From my understanding of big O notation, this is because we run two loops in this case(outer one n-1 times and inner one 1,2,...n-1 = n(n-1)/2 times and thus the resulting asymptomatic complexity of the algorithm is O(n^2).
Now I have read that best case is the case when the input array is already sorted. And the big O complexity of the algorithm is O(n) in such a case. But I fail to understand how this is possible as in both cases (average and best case) we have to run the loops the same number of times and have to compare the elements. The only thing that is avoided is the shifting of elements.
So does complexity calculation also involve a component of this swapping operation?
回答1:
Yes, this is because your implementation is incorrect. The inner loop should count backward from i-1 down to 0, and it should terminate as soon as it finds an element ioList[j] that is already smaller than ioList[i].
It is because of that termination criterion that the algorithm performs in O(n) time in the best case:
If the input list is already sorted, the inner loop will terminate immediately for any i, i.e. the number of computational steps performed ends up being proportional to the number of times the outer loop is performed, i.e. O(n).
回答2:
Your implementation of "insertion sort" is poor.

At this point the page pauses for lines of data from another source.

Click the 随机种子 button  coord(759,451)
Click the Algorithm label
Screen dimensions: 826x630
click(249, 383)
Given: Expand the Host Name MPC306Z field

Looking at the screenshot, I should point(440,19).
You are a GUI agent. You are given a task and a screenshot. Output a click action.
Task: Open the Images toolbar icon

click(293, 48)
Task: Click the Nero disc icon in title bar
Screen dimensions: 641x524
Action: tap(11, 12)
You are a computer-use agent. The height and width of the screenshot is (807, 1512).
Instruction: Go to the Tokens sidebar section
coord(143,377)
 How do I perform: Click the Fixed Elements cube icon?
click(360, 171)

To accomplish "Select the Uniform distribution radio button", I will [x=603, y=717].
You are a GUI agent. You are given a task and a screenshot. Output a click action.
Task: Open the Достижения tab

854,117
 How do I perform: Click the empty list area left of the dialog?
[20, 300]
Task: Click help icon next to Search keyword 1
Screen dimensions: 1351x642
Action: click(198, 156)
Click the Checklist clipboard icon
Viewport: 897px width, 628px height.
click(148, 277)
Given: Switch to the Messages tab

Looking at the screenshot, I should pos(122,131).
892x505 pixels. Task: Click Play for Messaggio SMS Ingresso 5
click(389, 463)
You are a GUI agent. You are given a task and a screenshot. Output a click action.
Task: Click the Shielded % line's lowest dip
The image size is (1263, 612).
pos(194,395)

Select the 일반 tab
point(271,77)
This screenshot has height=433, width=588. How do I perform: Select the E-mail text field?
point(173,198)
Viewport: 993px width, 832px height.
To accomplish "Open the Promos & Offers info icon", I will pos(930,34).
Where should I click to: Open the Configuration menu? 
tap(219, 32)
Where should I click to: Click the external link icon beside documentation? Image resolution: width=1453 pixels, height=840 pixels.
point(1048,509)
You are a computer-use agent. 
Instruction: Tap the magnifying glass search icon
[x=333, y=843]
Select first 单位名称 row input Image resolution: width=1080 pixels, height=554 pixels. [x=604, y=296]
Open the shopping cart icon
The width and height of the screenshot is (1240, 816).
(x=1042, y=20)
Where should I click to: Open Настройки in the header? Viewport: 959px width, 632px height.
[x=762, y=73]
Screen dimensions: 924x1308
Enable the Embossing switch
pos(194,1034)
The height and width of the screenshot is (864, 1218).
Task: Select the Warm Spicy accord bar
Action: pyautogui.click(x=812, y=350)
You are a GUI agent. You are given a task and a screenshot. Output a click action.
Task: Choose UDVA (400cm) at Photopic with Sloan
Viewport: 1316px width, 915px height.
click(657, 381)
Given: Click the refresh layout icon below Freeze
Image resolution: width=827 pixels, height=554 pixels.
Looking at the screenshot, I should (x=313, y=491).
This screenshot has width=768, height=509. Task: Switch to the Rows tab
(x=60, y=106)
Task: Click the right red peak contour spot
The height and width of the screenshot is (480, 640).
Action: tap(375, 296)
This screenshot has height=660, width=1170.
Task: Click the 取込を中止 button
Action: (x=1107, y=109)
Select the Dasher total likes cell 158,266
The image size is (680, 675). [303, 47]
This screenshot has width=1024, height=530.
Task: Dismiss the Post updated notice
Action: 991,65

In your inner loop, you should not scan all the way up to i-1 swapping each element greater than ioList[i]. Instead, you should scan backwards from i-1 until you find the correct place to insert the new element (that is, until you find an element less than or equal to the new element), and insert it there. If the input is already sorted, then the correct insertion point is always found immediately, and so the inner loop does not execute i-1 times, it only executes once.
Your sort is also worse than insertion sort on average, since you always do i+1 operations for each iteration of the outer loop -- some of those ops are just a comparison, and some are a comparison followed by a swap. An insertion sort only needs to do on average half that, since for random/average input, the correct insertion point is half way through the initial sorted segment. It's also possible to avoid swaps, so that each operation is a comparison plus a copy.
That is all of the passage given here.